** Brano **

C'è in questa ostinata e quasi didascalica carrellata di espedienti formali tipici del cinema del reale la volontà stessa dell'opera di autoproclamarsi realtà: lo strumento tecnico e l'escamotage stilistico diventano portali che donano al profilmico una condizione di realtà. Non è un caso che Marcel dica alla nonna Connie, mentre le sta spiegando quel che sta facendo Dean, che quel documentario "è sulla verità".
In un'altra breve scena, particolarmente significativa, Marcel si impossessa della videocamera per filmare colui che lo sta filmando, in un emblematico capovolgimento di ruoli. Questo momento, in particolare, è un chiaro esempio di come il linguaggio e la tecnica (la forma, dunque) possano farsi sostanza teorico-narrativa. "Marcel the Shell" può essere analizzato, infatti, secondo una duplice prospettiva: la prospettiva narrativa, quella di Marcel quale personaggio senziente in un contesto extra-ordinario, un espediente per nulla nuovo nel mondo delle creazioni intellettuali (la prospettiva avulsa per descrivere una quotidianità ordinaria per alcuni e straordinaria per altri, con le relative contraddizioni, è un escamotage filosofico - dal Micromega di Voltaire all'Usbek delle "Lettere persiane" di Montesquieu - e letterario - da Gulliver a Pinocchio - piuttosto ricorrente); e la prospettiva (non narrativa ma) visuale, quella del creatore che guarda la sua creatura e così ce la consegna, dal suo personale punto di vista. È sotto questo profilo che Marcel compie un balzo concettuale importantissimo impossessandosi dello strumento che registra (e dunque del medium) per tentare di rovesciare quella prospettiva: per un momento Marcel diventa l'uomo (rectius: la conchiglia) con la macchina da presa.

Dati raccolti

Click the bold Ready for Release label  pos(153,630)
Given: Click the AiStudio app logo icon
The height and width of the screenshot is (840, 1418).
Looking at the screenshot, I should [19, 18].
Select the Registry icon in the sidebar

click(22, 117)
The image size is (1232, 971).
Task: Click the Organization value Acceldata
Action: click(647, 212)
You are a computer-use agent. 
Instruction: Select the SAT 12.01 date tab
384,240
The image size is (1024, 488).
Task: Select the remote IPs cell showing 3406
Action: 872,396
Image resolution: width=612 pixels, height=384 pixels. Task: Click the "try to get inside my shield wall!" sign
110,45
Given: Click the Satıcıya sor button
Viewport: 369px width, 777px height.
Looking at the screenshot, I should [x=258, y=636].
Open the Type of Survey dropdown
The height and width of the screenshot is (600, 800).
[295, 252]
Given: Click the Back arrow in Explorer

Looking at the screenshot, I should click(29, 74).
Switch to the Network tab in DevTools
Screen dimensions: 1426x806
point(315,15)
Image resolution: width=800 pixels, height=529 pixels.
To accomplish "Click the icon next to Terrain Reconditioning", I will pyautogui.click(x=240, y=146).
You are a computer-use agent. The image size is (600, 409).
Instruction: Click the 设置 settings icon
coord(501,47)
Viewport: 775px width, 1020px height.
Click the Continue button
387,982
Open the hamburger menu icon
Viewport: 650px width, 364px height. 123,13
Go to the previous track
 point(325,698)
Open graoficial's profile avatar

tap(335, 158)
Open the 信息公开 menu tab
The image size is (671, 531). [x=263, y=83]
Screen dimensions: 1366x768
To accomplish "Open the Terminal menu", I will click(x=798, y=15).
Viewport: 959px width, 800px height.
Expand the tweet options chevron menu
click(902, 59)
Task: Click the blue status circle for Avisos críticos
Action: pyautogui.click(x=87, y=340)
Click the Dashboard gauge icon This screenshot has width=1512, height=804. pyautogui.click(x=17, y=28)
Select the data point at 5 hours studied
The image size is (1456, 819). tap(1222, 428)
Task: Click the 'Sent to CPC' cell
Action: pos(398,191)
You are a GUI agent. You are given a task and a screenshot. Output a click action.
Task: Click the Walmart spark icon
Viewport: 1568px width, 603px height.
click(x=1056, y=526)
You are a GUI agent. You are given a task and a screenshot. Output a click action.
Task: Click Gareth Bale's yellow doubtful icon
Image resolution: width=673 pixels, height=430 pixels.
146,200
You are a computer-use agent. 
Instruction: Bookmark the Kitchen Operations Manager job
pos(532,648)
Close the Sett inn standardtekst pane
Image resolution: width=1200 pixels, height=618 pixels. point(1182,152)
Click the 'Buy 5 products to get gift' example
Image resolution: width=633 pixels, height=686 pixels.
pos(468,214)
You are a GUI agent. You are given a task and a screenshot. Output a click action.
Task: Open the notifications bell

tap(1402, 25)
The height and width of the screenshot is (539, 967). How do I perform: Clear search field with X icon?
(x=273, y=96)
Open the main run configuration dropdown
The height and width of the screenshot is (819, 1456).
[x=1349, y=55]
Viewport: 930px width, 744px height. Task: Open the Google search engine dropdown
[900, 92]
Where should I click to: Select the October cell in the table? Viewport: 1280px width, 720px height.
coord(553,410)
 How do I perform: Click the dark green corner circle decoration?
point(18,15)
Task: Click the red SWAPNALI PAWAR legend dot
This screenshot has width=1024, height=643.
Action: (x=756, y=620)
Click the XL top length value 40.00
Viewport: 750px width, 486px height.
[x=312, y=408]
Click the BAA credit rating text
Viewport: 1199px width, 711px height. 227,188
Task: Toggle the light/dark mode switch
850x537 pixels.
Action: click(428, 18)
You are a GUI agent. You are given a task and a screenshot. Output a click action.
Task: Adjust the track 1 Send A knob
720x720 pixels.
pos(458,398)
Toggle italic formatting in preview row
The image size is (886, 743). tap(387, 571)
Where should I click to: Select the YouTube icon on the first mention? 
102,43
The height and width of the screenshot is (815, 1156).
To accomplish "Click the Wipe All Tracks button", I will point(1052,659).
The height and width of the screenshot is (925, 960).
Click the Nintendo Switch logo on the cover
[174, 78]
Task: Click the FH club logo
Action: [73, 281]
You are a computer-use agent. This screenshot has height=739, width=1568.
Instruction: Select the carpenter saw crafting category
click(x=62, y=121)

** Consegna **
Secondo il brano, perché la scena in cui Marcel filma colui che lo sta filmando costituisce un balzo concettuale importantissimo? Spiegalo in una, due o tre frasi.

** Risposta **
Impossessandosi dello strumento che registra, e quindi del medium, Marcel tenta di rovesciare la prospettiva visuale. Si tratta della prospettiva del creatore che guarda la sua creatura e ce la consegna dal proprio punto di vista. Per un momento è lui a diventare la conchiglia con la macchina da presa.